Our EFSF debts. These amount to €20bn or 10% of the national debt. We have ESM debts too.
(in € '000) 31.12.2017 31.12.2016
Loans under EFSF 1
- to Ireland 4,251,265 4,225,119
- to Portugal 7,175,315 7,167,124
Loans under EFSF 2.1
- to Ireland 14,351,622 14,334,069
- to Portugal 20,344,175 20,329,844
- to Greece 137,436,481 136,083,145
Loans to euro area Member States 183,558,858 182,139,301
As we can see 70% of the EFSF debts of around €200bn are unlikely to be repaid and are not going to be refinanced by other means by the sovereign involved. The EFSF was meant to be ‘temporary’ unlike the ESM which is permanent.

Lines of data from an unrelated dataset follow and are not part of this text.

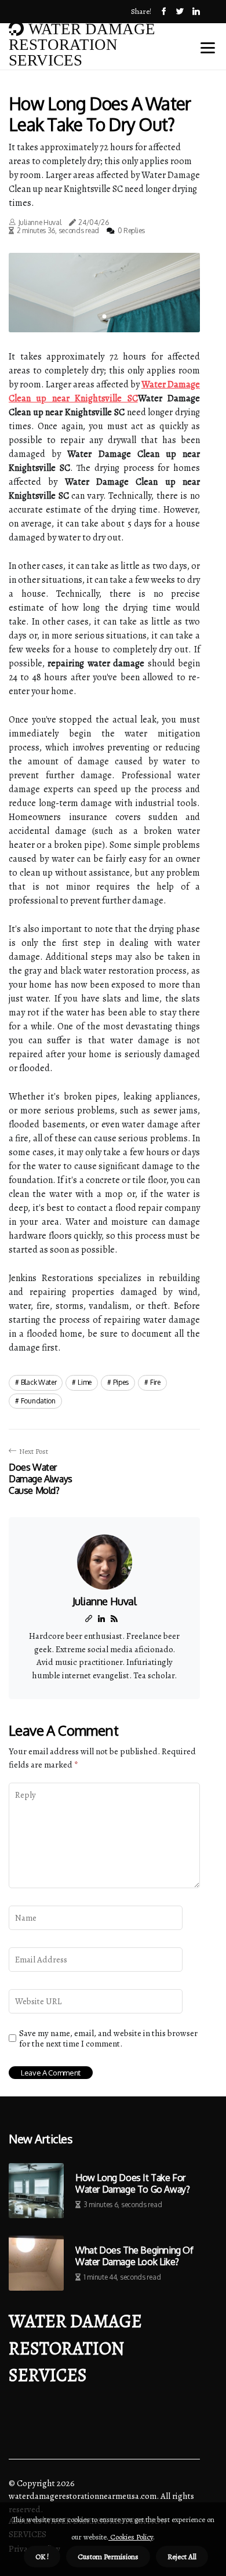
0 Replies (131, 230)
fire (155, 1382)
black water (39, 1382)
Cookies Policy (130, 2537)
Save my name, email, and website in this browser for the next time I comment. (108, 2038)
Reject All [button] (181, 2557)
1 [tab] (105, 316)
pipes (121, 1382)
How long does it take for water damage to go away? (132, 2183)
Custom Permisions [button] (108, 2557)
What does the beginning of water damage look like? (134, 2256)
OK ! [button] (42, 2557)
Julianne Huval (40, 222)
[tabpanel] (104, 293)
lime (85, 1382)
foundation (38, 1400)
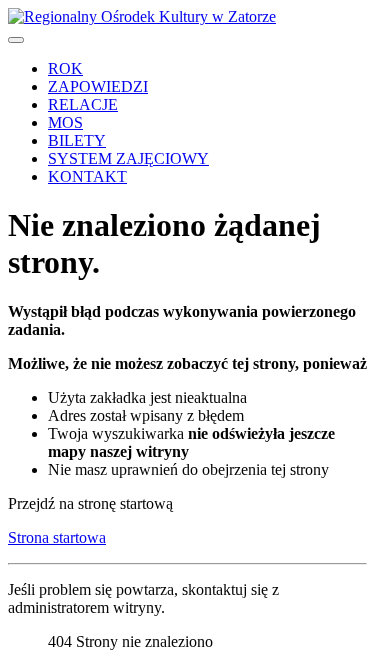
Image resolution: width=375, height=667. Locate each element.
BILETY (77, 140)
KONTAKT (87, 176)
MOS (65, 122)
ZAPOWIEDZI (98, 86)
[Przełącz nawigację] (16, 40)
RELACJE (83, 104)
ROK (65, 68)
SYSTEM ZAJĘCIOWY (128, 158)
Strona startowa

Ireland could refinance EFSF as sovereign debt from 2021 onwards when some are to be rolled over (at least we seem to intend a rollover) . We pay 1.7% interest on these ( at least, it could be more) and we could replace them with a mixture of 10 and 20 year bonds where we save a few quid interest going forward. If you refinance €2bn a year at our current 10 to 20 year rates between 0.6% to 1.0% you might save 0.7% or 70bp in interest per €2bn refi per annum or €14m per annum, small beer in the overall scheme of things but still beer. A note on EFSF and ESM rates here. > https://www.esm.europa.eu/lending-rates ESM Loans are cheaper and likely will never be refinanced before eventual expiry.
However the interesting bit is our hard investment in the EFSF. Against the €184bn of EFSF loans the Eurozone members paid in €28bn capital and we paid in €0.5bn of that.

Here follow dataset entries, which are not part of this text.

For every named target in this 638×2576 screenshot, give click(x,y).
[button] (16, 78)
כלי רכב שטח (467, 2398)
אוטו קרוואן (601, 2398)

Were Ireland and Portugal tro refinance their EFSF loans as sovereign it could result in a 30% reduction in the size of the EFSF and a refund of 30% of our investment, c €150m, as well as the annual savings on interest payments above. In theory, anyway, we get €5m back for every 1% reduction (or €2bn) in the size of the overall EFSF itself whether we or the Portugese do it.
We ‘invested’ another €2bn in the ESM (again that is IIRC) but as that is a permanent mechanism we are unlikely to see much or indeed any of that ever coming back to us as a return to shareholder. Not in my lifetime anyway.
Combined, we can see that 1-2% of our total national debt was incurred merely so that we could ‘invest’ in these 2 bailout mechanisms as a shareholder. It would be nice to begin the wind down process on the EFSF, preferably next year if low rates hold. Our overall debt will still be below 60% of GDP even if we borrowed €10bn specifically to refinance EFSF bonds due to rollover.